Like many avid cyclists, I’m a huge fan of Strava, the social training tool which keeps track of cycling performance via cycling computer data and phone applications. Strava has been around for a few years now. It started out as a pay service with limits on uploads for free users, but last year they introduced a “Premium” offering and removed the free upload limit.

The premium offering gave cyclists some addtional features. Probably the most notable was SufferScore, a feature which gives your ride a numberic score of effort based on a number of factors. There were also addtional power visualizations and the ability to sort leaderboards by weight.

Many loyal Strava users went for the premium offering just to show support for the service. The addtional features were not very compelling, but people wanted to support Strava.
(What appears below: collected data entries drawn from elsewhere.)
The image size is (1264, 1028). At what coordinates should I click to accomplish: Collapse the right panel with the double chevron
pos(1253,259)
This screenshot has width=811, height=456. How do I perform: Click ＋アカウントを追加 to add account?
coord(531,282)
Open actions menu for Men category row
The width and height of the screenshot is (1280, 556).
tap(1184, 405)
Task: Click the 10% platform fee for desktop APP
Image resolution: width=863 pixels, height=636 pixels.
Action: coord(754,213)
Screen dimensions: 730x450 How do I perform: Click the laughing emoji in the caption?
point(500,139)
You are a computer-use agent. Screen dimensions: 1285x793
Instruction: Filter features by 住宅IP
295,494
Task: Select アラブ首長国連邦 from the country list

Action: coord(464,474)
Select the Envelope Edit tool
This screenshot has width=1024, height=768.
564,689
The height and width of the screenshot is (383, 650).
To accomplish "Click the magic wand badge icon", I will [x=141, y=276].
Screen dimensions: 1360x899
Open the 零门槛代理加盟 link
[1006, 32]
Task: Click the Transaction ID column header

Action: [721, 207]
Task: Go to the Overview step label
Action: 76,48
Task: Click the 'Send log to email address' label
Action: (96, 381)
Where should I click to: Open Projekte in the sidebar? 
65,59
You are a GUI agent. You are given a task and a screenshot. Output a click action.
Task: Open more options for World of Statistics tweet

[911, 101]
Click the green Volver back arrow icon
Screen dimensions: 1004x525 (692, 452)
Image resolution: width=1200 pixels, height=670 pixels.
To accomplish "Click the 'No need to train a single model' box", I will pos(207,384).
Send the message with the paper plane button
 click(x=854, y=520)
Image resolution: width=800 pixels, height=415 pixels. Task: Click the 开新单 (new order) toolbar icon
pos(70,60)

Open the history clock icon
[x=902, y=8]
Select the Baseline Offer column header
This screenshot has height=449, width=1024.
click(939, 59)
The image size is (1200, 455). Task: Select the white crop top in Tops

Its been over a year now, and premium users are starting to get disatified with the lack of updates. Sure, Strava has made enhancements to the service. Most notably, improvements to the mobile apps and a running offering as well.

The vast majority of premium users have a Garmin device making mobile enhancements irrelevant. When the premium offering was introduced, people assumed Strava would gradually add more training and analysis tools. As it stands now, Strava is a lot of fun but its not a serious training tool.

For serious cyclists, they have to use other software offerings in order to get detailed analysis of their rides. Training with power meters is becoming much more common, and Strava’s power analysis is extremely weak. You get a number for average power and some visualizations of power output over time. People who actually train with power meters are forced to use another service like Training Peaks in order to get any true insight into their training data. Strava doesn’t even provide the most basic functions such as power zones and normalized power metrics.

There is definitely an increasing backlash to Strava premium due to the lack of development. The lack of development is especially alarming when you consider the amount that Strava has grown over the last few years. I assumed by now that Strava would have much more serious ride analysis and training tools.